[Intel-gfx] [PATCH v2] drm/i915: Insert a command barrier on BLT/BSD cache flushes

Jani Nikula jani.nikula at linux.intel.com
Mon Feb 9 08:00:25 PST 2015


On Thu, 22 Jan 2015, Chris Wilson <chris at chris-wilson.co.uk> wrote:
> This looked like an odd regression from
>
> commit ec5cc0f9b019af95e4571a9fa162d94294c8d90b
> Author: Chris Wilson <chris at chris-wilson.co.uk>
> Date:   Thu Jun 12 10:28:55 2014 +0100
>
>     drm/i915: Restrict GPU boost to the RCS engine
>
> but in reality it undercovered a much older coherency bug. The issue that
> boosting the GPU frequency on the BCS ring was masking was that we could
> wake the CPU up after completion of a BCS batch and inspect memory prior
> to the write cache being fully evicted.
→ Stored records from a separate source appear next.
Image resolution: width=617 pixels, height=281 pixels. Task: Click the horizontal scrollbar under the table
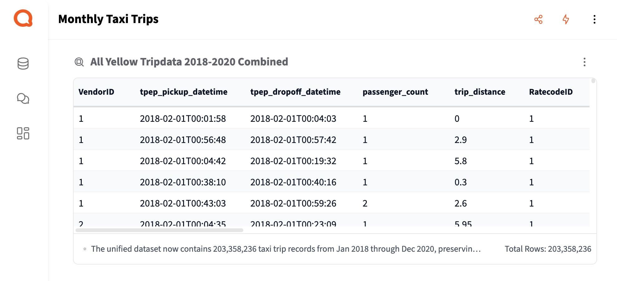click(x=159, y=230)
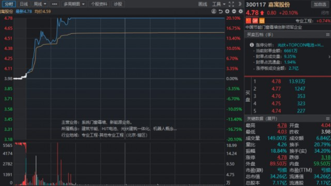The height and width of the screenshot is (186, 331).
Task: Click the 诊股 stock diagnosis button
Action: coord(118,4)
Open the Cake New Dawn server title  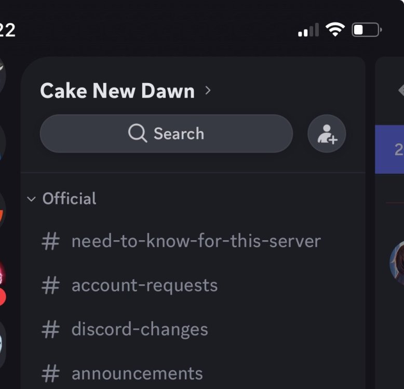coord(117,91)
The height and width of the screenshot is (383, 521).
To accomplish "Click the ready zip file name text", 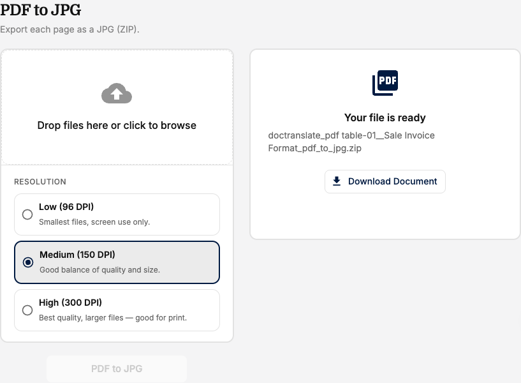I will 351,142.
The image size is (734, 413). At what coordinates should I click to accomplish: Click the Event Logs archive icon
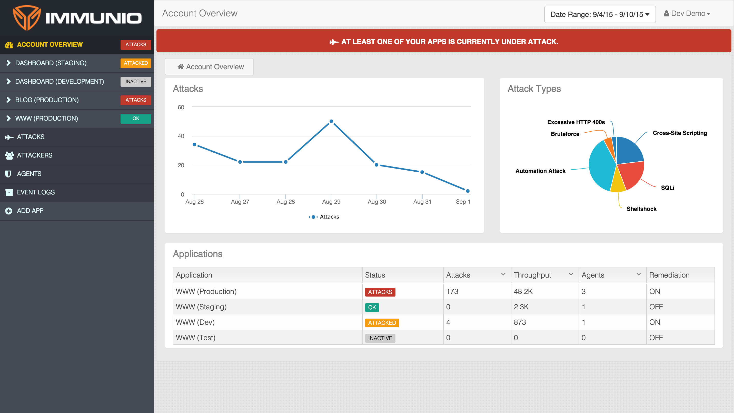(9, 192)
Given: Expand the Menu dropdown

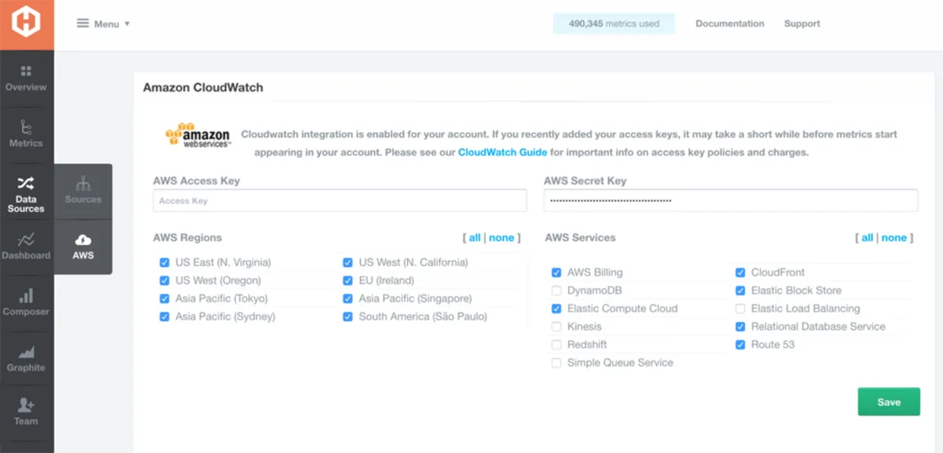Looking at the screenshot, I should (103, 24).
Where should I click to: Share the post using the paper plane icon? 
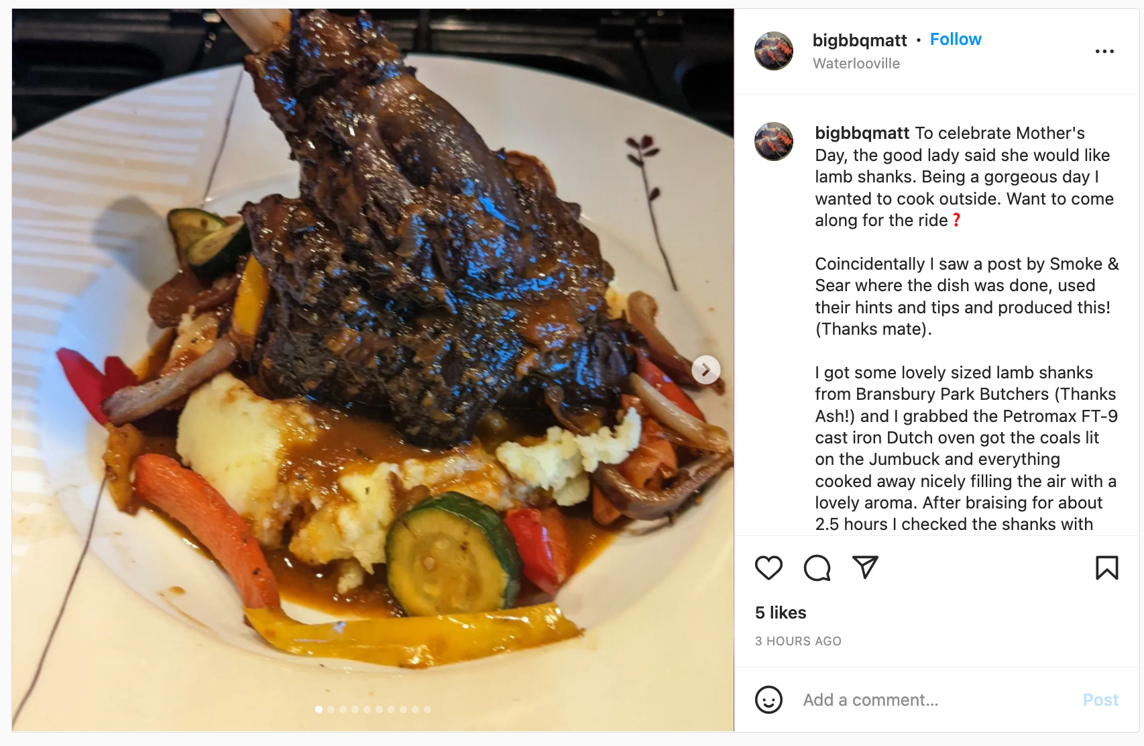(865, 568)
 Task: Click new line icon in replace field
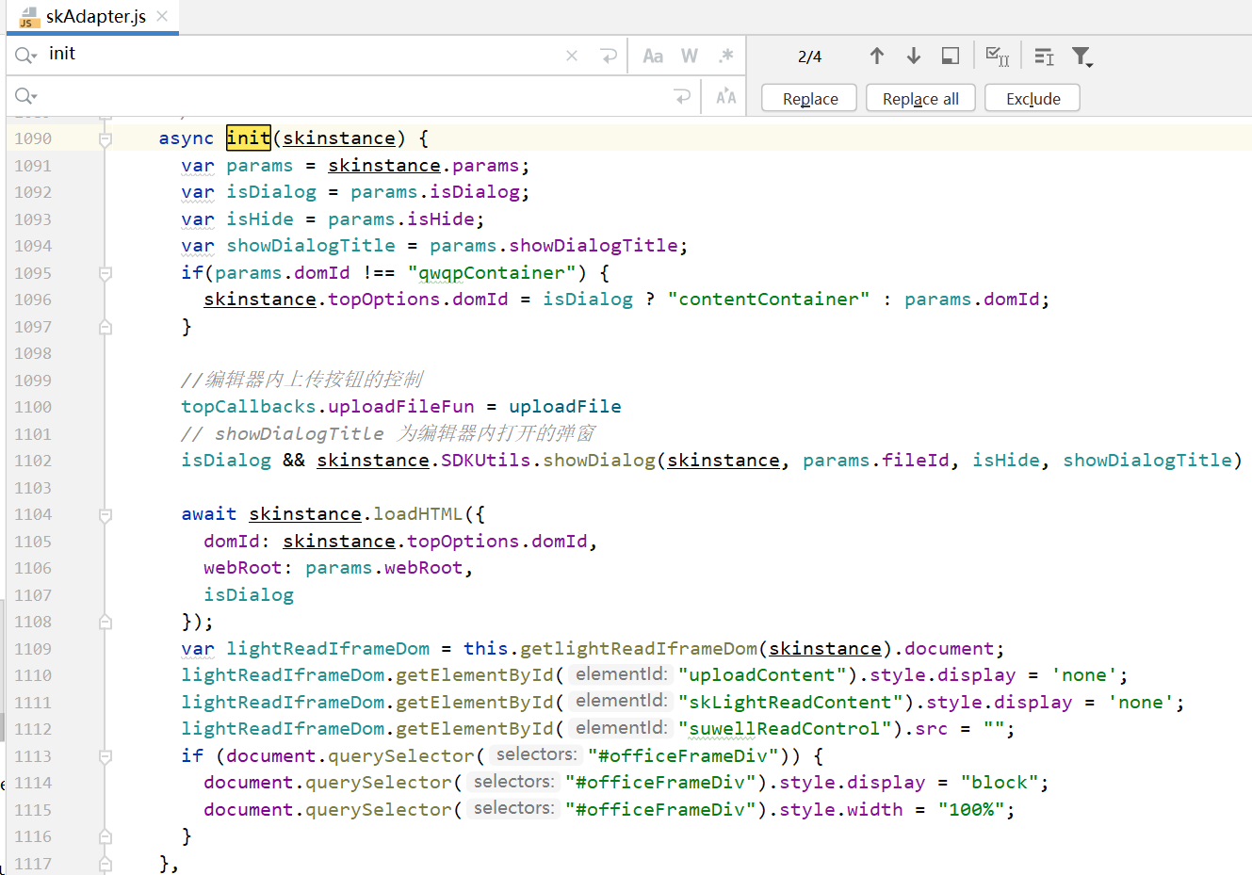(x=682, y=96)
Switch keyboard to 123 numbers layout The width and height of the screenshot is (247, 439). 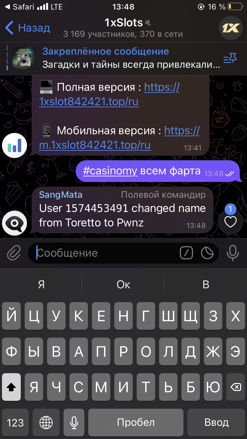tap(15, 423)
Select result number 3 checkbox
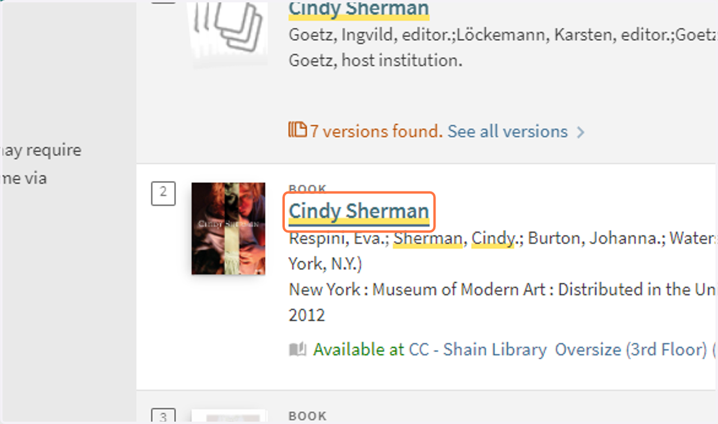Image resolution: width=718 pixels, height=424 pixels. pos(163,416)
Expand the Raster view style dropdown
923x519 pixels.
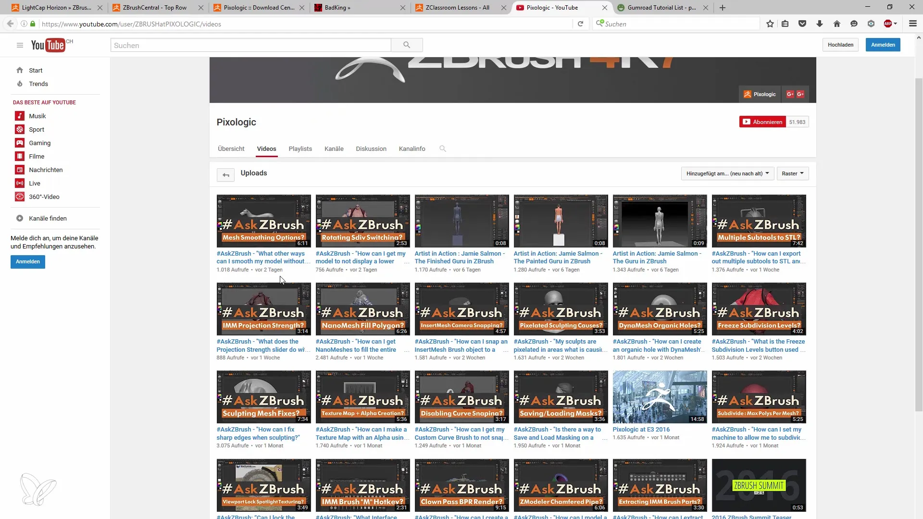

In order to serialise the
> breadcrumb interrupt (and so ensure that the CPU's view of memory is
> coherent) we need to perform a post-sync operation in the MI_FLUSH_DW.
>
> v2: Fix all the MI_FLUSH_DW (bsd plus the duplication in execlists).
>
> Testcase: gpuX-rcs-gpu-read-after-write
> Signed-off-by: Chris Wilson <chris at chris-wilson.co.uk>
> Cc: stable at vger.kernel.org
> Acked-by: Daniel Vetter <daniel at ffwll.ch>
> ---
>  drivers/gpu/drm/i915/intel_lrc.c        | 20 +++++++++++---------
>  drivers/gpu/drm/i915/intel_ringbuffer.c | 23 +++++++++++++++++++----
>  2 files changed, 30 insertions(+), 13 deletions(-)
>
> diff --git a/drivers/gpu/drm/i915/intel_lrc.c b/drivers/gpu/drm/i915/intel_lrc.c
> index e405b61cdac5..8e71d8851c9a 100644
> --- a/drivers/gpu/drm/i915/intel_lrc.c
> +++ b/drivers/gpu/drm/i915/intel_lrc.c
> @@ -1237,15 +1237,17 @@ static int gen8_emit_flush(struct intel_ringbuffer *ringbuf,
>  
>  	cmd = MI_FLUSH_DW + 1;
>  
> -	if (ring == &dev_priv->ring[VCS]) {
> -		if (invalidate_domains & I915_GEM_GPU_DOMAINS)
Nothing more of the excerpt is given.